そして最後には、それまでミステリー寄りだった作品を一気にホラーへ戻す仕掛けが待っています。
鬼頭はなぜ死亡したのか【ここからネタバレ】
最終話で一番驚いたのは、投稿動画の謎ではなく鬼頭の方でした。
それまで江尻の横で普通に話し、中華の出前にも当たり前のように参加しているので、自分もまったく疑っていませんでした。
ところが最後になって、鬼頭はすでに死亡していたことが分かります。
そう考えると、それまで何気なく見ていた二人の会話や中華の出前にも別の意味が出てくる。投稿動画では心霊現象らしいものを次々と現実的に説明してきた作品なのに、最後の最後で一番身近なところに本物の幽霊がいたことになります。
ただし、シーズン1だけを見ても「鬼頭はなぜ死亡したのか」という理由までは分かりません。
誰が、なぜ、どういう経緯で鬼頭が死ぬことになったのか。その答えをここで全部説明せず、「鬼頭は死んでいた」という事実だけを見せて終わるので、当然その先が気になります。
最初は投稿された怖い動画の謎を解くだけのドラマだと思っていたのに、最後には江尻と鬼頭自身がひとつの大きな謎になってしまう。
ここまで見てしまうと、第2期も見ないわけにはいかないでしょう。
点数:4
- 5 … 人に紹介できる面白さ
- 4 … 感性の違いはあるかもしれないが面白い
- 3 … 時間の無駄ではない
- 2 … 最後まで見ることができないこともある
- 1 … 紹介してきた人を殴りたくなる
『この動画は再生できません』を見た感想
『この動画は再生できません』は、怖い作品を見ようと思って再生した自分にとっては少し予想と違うドラマでした。

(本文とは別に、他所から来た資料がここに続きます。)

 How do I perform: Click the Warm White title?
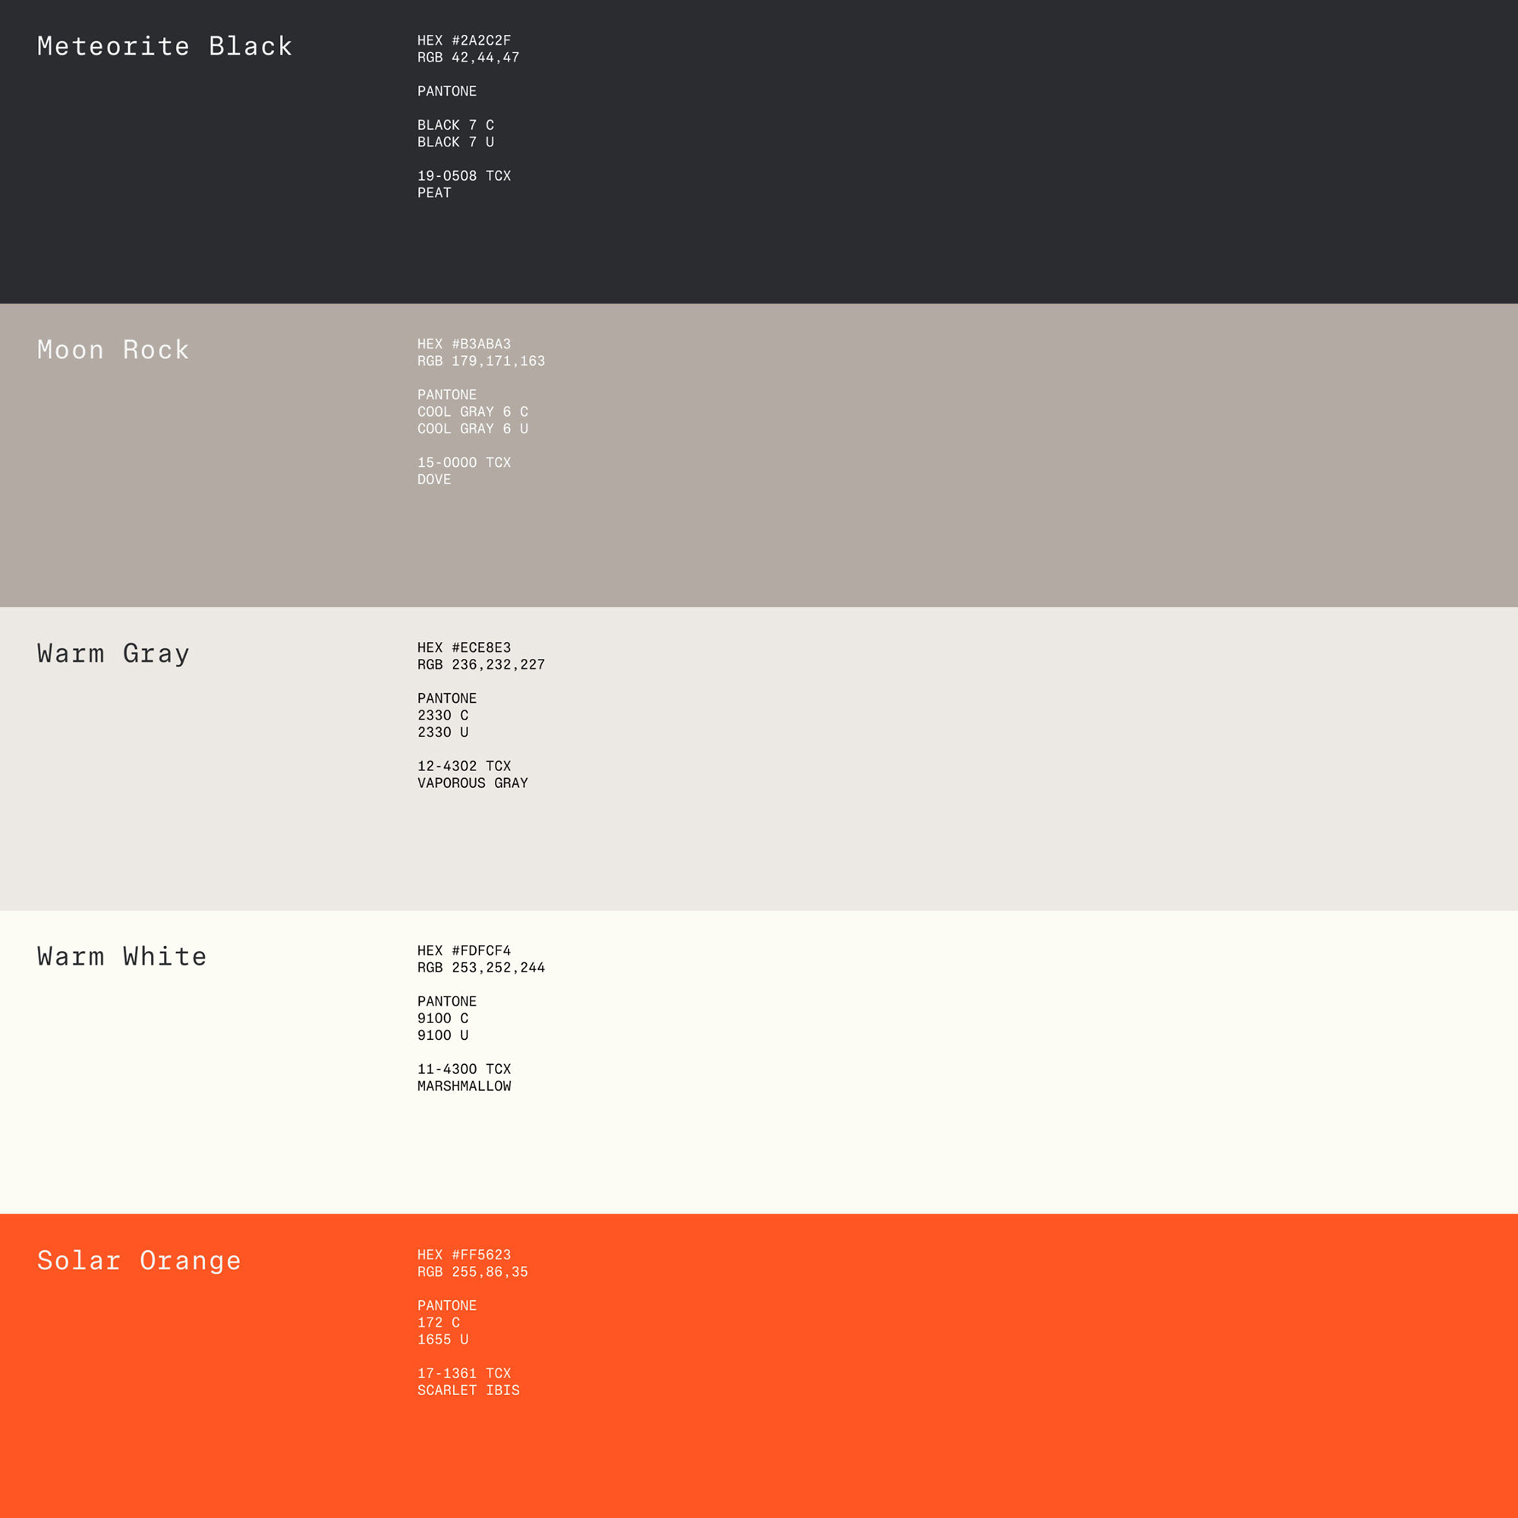click(x=122, y=956)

ただ、その予想を外されたことが悪いのではなく、むしろそこが一番面白かった。
最初は本当にホラー映像を見ているつもりだったのに、途中から映像の違和感を探すミステリーになり、その謎が解けると今度は「次の動画では何が隠されているのだろう」と自分でも探し始める。
そして、散々「これは心霊現象ではない」と謎を解いてきた最後に、本物の心霊現象を二人のすぐそばへ置いて終わる。
ホラーとミステリーを混ぜた作品は珍しくありませんが、怖い動画そのものを謎解きの問題として使う作品はあまり見たことがなく、25分という短さも含めてかなり見やすいドラマでした。
怖さだけを求めると少し違うかもしれません。しかし、怖い映像を見ながら「本当は何が起きているのだろう」と考えるのが好きな人なら、かなり楽しめる作品ではないでしょうか。
できれば最初の1話だけでも、何も調べずに見てほしい作品です。